*Supplied data:*
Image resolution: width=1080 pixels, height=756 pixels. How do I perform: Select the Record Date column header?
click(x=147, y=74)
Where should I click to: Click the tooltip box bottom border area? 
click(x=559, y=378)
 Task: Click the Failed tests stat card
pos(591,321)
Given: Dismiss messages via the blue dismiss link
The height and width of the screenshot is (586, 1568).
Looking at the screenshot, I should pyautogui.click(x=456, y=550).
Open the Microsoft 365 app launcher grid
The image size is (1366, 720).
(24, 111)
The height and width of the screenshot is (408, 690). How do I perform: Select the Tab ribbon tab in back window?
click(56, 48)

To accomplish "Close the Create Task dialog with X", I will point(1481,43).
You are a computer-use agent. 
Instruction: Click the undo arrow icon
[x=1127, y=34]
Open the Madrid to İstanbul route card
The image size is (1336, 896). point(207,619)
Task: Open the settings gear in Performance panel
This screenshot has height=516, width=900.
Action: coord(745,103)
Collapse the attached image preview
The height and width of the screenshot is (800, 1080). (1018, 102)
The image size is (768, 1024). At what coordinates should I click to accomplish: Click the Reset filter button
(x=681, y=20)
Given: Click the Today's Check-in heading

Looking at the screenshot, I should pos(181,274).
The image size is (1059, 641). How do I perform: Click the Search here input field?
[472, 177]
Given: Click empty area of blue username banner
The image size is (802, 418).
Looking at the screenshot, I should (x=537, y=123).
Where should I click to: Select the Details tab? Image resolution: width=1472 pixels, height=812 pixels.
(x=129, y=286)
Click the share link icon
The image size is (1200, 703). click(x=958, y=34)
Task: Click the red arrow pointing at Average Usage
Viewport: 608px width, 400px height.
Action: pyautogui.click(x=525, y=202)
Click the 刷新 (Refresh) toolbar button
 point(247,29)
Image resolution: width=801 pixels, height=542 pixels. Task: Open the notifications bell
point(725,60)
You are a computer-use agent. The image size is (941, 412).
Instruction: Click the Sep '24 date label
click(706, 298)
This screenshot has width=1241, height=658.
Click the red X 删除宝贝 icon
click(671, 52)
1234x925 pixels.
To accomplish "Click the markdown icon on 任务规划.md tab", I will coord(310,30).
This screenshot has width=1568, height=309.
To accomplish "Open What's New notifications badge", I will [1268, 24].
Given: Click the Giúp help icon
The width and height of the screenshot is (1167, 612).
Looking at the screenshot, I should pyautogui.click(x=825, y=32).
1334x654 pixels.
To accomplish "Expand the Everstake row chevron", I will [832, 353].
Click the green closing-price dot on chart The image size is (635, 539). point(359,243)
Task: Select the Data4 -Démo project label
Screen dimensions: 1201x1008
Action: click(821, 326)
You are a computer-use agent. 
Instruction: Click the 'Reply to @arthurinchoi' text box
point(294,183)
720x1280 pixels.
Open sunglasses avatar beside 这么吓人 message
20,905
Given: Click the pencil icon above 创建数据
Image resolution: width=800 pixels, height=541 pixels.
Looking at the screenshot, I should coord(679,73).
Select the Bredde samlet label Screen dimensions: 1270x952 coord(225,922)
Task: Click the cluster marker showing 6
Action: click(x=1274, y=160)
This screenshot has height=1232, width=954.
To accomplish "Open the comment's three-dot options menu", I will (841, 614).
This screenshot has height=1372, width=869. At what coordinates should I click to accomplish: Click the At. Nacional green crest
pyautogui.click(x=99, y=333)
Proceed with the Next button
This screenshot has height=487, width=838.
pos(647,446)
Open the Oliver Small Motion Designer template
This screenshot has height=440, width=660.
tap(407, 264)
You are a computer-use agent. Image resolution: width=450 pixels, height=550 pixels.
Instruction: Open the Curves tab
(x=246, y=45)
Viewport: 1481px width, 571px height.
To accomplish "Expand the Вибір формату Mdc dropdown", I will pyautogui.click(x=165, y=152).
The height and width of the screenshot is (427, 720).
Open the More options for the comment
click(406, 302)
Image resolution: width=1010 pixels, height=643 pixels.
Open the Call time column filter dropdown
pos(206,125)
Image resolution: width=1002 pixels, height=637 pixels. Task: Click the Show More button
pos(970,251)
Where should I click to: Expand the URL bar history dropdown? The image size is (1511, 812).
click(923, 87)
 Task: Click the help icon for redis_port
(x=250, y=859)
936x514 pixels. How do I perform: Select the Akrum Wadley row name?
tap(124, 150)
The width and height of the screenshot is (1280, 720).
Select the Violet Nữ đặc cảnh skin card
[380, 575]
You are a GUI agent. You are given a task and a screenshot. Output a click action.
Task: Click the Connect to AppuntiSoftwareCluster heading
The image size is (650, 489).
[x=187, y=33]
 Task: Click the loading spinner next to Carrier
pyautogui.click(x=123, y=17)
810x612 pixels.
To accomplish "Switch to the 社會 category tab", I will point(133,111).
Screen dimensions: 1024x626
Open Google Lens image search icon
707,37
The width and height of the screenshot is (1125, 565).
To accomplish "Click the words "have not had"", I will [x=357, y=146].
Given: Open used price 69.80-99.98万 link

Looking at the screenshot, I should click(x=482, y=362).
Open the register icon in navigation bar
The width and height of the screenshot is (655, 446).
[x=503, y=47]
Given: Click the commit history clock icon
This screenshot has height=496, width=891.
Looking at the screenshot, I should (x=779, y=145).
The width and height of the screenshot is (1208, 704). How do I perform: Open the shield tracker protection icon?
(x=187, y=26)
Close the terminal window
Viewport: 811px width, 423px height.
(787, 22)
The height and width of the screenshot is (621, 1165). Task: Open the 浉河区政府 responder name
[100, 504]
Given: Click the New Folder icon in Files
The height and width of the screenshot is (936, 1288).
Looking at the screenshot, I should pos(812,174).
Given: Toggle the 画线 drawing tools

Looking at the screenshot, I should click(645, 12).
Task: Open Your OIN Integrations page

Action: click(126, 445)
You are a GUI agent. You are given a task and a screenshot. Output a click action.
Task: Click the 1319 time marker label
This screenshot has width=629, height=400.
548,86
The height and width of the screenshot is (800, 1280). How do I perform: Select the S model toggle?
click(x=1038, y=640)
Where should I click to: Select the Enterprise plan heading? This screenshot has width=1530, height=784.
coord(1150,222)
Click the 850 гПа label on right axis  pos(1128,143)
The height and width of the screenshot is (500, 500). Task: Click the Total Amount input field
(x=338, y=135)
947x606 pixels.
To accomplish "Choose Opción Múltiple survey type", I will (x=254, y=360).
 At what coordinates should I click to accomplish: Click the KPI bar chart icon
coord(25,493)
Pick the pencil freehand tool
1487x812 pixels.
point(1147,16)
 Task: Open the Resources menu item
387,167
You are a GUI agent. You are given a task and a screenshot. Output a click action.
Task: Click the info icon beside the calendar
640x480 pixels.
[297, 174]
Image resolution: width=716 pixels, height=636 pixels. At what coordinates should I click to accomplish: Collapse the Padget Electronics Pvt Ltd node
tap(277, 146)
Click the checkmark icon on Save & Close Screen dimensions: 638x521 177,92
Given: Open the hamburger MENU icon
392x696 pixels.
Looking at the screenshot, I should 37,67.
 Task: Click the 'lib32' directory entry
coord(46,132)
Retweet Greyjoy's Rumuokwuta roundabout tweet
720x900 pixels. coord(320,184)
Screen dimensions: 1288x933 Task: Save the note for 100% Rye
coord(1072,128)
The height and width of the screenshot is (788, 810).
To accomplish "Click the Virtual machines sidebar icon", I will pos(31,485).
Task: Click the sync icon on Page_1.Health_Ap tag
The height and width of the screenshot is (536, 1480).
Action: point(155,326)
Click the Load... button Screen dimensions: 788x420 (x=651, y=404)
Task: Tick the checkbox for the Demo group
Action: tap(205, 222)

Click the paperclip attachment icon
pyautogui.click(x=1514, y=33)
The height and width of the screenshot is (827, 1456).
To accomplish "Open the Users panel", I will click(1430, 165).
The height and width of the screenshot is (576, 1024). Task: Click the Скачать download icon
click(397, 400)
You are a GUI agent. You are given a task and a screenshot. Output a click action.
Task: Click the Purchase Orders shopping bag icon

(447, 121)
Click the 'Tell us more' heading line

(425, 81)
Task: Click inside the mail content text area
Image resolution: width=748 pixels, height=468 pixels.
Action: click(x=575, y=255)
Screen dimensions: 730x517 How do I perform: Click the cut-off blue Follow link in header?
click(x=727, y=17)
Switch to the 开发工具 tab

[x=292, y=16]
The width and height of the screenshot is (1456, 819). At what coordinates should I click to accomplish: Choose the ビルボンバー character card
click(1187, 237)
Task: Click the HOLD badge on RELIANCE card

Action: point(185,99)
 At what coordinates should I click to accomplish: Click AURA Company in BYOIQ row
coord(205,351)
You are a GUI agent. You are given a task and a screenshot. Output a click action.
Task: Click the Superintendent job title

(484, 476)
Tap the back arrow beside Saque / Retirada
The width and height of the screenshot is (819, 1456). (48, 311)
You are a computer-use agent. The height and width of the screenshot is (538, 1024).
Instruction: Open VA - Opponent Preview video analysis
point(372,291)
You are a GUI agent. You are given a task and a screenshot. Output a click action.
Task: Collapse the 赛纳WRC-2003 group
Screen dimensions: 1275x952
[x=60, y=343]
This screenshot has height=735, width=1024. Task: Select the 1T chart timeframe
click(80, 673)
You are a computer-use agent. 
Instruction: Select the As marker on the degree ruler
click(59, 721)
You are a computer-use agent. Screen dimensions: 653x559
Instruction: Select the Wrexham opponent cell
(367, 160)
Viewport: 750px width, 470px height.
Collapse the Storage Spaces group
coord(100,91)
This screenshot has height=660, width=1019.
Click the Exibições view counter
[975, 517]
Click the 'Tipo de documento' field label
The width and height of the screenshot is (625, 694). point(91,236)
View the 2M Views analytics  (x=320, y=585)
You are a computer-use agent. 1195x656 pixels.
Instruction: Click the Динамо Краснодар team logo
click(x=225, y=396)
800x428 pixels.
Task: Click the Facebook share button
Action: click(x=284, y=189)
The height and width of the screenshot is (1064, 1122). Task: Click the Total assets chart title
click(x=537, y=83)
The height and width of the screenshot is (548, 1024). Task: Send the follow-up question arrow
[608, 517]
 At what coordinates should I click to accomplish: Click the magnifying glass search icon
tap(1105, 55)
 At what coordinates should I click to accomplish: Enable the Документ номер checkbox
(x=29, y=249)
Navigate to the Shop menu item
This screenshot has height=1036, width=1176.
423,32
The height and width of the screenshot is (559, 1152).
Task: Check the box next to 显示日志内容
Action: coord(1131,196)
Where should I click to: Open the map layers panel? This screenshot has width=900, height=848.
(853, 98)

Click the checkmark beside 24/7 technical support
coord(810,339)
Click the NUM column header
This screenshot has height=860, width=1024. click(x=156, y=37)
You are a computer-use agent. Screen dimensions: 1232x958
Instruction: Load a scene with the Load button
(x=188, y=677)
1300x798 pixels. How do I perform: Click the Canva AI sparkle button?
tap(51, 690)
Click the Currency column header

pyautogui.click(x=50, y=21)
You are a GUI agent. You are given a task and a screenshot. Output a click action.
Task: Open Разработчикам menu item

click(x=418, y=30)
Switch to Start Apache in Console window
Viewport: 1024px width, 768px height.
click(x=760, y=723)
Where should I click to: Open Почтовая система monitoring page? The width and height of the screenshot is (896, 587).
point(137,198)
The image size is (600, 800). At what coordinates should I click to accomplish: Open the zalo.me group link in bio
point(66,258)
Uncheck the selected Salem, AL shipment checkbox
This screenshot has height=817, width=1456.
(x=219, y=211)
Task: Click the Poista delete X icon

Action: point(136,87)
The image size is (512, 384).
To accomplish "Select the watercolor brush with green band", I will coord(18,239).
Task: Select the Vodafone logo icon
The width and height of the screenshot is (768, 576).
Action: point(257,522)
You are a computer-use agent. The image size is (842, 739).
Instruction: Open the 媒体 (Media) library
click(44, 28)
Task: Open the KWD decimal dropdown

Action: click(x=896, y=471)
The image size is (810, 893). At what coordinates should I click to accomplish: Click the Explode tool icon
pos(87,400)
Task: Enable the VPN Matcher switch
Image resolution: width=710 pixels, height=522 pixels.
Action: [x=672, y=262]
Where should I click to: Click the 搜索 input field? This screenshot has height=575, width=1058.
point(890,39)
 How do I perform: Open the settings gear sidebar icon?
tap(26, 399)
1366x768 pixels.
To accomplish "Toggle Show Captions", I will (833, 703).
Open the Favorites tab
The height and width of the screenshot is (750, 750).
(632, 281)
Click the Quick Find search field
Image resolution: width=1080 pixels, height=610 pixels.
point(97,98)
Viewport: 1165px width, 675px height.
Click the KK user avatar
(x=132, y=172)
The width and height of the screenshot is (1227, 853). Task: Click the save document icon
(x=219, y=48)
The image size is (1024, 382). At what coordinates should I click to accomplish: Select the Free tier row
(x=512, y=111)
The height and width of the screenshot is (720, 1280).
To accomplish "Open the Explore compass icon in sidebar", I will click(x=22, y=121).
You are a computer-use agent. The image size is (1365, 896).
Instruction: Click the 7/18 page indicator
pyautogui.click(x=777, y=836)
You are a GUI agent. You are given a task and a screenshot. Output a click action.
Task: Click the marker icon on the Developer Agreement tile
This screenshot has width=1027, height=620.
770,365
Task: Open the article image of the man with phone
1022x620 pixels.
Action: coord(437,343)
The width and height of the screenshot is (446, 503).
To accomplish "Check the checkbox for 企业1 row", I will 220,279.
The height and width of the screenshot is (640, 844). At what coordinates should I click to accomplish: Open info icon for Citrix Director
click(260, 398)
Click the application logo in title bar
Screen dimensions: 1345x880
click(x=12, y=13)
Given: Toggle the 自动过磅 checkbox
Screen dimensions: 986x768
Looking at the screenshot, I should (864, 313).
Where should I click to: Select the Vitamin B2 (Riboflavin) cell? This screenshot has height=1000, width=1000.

*What the exercise asks:* Looking at the data above, return every line from the one with "Given: Click empty" down to the one with "Given: Click the Giúp help icon", exactly and inclusively.

*Result of this task:*
Given: Click empty area of blue username banner
The image size is (802, 418).
Looking at the screenshot, I should (x=537, y=123).
Where should I click to: Select the Details tab? Image resolution: width=1472 pixels, height=812 pixels.
(x=129, y=286)
Click the share link icon
The image size is (1200, 703). click(x=958, y=34)
Task: Click the red arrow pointing at Average Usage
Viewport: 608px width, 400px height.
Action: pyautogui.click(x=525, y=202)
Click the 刷新 (Refresh) toolbar button
 point(247,29)
Image resolution: width=801 pixels, height=542 pixels. Task: Open the notifications bell
point(725,60)
You are a computer-use agent. The image size is (941, 412).
Instruction: Click the Sep '24 date label
click(706, 298)
This screenshot has width=1241, height=658.
Click the red X 删除宝贝 icon
click(671, 52)
1234x925 pixels.
To accomplish "Click the markdown icon on 任务规划.md tab", I will coord(310,30).
This screenshot has width=1568, height=309.
To accomplish "Open What's New notifications badge", I will [1268, 24].
Given: Click the Giúp help icon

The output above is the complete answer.